Your task
Repeat verbatim, and only, the lines of the data below, beginning at the line that contains "[dialog] (1280, 720)" and stopping after the line that contains "Screenshot is 768x2400.".

===== Source information =====

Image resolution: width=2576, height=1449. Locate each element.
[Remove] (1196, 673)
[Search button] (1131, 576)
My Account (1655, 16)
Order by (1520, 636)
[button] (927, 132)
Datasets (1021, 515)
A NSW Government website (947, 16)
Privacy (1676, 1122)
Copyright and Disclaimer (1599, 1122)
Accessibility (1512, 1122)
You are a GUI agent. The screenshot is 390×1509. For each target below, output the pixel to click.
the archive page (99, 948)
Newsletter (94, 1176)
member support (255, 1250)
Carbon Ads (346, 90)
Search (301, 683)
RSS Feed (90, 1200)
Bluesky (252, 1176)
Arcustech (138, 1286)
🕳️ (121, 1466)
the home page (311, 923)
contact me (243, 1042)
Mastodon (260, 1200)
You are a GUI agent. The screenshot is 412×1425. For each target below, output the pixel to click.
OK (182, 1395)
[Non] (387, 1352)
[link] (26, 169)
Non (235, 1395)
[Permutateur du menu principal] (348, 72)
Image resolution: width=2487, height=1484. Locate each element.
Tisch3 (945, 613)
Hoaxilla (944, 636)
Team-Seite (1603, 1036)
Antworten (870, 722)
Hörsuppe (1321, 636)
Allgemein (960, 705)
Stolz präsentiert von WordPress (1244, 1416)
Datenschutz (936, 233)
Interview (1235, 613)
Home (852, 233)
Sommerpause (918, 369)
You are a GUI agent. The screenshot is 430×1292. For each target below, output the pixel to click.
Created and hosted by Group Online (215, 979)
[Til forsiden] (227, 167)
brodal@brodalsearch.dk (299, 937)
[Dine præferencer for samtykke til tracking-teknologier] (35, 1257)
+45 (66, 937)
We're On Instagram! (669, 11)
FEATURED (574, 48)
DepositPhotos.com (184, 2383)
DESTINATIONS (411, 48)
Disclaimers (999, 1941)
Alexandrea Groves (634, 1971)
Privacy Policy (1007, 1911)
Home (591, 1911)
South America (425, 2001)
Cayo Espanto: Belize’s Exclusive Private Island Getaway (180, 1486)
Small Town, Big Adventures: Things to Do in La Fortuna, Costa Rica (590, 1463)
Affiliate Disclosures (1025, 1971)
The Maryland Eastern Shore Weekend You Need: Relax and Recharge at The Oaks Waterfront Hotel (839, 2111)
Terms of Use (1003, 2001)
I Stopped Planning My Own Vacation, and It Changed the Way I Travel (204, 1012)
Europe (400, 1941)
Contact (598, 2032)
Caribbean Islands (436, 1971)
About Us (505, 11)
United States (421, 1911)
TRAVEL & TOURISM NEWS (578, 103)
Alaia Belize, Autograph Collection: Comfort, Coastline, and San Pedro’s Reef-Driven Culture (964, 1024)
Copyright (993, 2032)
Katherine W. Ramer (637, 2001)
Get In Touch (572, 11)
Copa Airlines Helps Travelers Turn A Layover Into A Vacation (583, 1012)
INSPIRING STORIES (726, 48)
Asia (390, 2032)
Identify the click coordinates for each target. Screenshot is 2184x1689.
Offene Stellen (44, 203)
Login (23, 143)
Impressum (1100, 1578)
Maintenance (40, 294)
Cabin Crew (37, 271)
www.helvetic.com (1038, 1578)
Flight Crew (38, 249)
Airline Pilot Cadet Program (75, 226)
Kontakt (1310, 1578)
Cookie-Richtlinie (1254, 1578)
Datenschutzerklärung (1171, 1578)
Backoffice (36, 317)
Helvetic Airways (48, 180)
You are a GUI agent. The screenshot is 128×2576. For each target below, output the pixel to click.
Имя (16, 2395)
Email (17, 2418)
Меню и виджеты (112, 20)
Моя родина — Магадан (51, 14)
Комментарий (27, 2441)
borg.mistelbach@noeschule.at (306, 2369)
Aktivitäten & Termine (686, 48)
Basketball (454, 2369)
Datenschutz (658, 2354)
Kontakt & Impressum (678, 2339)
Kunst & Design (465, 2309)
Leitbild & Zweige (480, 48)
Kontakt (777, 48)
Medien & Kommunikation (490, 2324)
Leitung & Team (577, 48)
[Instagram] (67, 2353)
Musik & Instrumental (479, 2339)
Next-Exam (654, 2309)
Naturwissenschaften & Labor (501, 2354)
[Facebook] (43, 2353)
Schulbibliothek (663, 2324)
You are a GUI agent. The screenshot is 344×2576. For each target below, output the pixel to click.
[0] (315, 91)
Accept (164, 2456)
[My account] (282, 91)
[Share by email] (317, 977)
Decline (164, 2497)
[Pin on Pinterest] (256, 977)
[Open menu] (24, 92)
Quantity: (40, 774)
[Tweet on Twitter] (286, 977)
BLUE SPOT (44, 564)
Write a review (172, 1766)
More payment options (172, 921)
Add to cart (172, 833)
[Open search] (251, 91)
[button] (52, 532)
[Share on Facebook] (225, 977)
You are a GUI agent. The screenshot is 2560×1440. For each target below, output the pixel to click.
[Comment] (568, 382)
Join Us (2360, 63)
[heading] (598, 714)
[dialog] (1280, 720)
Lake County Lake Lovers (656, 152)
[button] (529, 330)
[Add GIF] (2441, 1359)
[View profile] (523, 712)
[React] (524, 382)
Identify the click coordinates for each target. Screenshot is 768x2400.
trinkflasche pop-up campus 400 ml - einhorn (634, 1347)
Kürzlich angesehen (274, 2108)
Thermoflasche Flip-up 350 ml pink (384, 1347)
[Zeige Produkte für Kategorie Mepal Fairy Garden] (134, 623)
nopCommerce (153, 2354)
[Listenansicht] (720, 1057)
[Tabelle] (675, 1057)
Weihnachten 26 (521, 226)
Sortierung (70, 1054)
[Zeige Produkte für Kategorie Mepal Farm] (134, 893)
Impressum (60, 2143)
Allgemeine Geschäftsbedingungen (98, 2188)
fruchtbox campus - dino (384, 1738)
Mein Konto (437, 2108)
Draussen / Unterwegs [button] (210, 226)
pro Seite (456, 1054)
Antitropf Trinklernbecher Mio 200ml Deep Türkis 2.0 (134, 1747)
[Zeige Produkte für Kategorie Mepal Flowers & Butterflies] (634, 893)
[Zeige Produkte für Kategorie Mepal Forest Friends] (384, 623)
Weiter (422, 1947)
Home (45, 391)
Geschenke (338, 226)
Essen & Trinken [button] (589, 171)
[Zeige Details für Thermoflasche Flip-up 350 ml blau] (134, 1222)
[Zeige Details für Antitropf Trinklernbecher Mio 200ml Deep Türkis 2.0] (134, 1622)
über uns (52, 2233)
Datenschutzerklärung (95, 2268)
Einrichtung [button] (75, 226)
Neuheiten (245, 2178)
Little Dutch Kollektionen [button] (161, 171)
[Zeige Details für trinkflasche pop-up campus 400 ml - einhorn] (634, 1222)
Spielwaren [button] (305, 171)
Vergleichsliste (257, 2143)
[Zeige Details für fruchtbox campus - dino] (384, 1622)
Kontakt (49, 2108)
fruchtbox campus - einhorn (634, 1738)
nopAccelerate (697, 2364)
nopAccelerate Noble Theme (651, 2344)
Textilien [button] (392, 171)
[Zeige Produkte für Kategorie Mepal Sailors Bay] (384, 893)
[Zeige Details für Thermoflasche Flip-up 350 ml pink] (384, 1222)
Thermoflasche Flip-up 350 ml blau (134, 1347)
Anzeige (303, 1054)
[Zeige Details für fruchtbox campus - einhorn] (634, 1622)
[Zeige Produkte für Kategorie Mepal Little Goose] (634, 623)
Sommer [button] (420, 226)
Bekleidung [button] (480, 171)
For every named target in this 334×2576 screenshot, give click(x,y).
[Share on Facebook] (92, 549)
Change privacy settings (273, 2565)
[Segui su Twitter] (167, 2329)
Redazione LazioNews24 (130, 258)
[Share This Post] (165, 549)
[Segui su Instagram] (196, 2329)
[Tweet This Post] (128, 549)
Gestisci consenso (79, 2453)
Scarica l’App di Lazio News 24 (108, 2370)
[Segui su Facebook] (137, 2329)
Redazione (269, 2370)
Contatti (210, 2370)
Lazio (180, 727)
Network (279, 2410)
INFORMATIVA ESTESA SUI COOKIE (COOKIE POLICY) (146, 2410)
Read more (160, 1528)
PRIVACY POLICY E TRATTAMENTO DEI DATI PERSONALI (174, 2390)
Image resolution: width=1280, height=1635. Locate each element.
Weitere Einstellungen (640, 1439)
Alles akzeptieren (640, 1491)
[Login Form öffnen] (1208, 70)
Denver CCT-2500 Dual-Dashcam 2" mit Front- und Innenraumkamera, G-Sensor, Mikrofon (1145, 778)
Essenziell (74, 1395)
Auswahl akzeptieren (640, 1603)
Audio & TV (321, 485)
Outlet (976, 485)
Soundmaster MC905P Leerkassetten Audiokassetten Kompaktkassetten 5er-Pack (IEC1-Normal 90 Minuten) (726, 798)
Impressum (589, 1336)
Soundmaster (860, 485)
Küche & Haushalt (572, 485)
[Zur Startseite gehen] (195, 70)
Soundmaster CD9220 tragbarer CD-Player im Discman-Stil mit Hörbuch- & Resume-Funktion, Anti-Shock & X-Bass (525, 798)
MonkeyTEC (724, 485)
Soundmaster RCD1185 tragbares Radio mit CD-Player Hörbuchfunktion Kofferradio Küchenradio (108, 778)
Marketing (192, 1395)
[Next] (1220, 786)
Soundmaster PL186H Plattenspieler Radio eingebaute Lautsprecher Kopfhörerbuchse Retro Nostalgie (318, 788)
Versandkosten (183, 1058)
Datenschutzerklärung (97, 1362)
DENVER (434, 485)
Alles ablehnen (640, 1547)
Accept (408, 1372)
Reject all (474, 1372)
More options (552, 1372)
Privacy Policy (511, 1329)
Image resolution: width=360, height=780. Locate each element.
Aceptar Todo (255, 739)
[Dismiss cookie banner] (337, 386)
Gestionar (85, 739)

=====

Response for this exercise
[dialog] (1280, 720)
Lake County Lake Lovers (656, 152)
[button] (529, 330)
[Add GIF] (2441, 1359)
[View profile] (523, 712)
[React] (524, 382)
Identify the click coordinates for each target. Screenshot is 768x2400.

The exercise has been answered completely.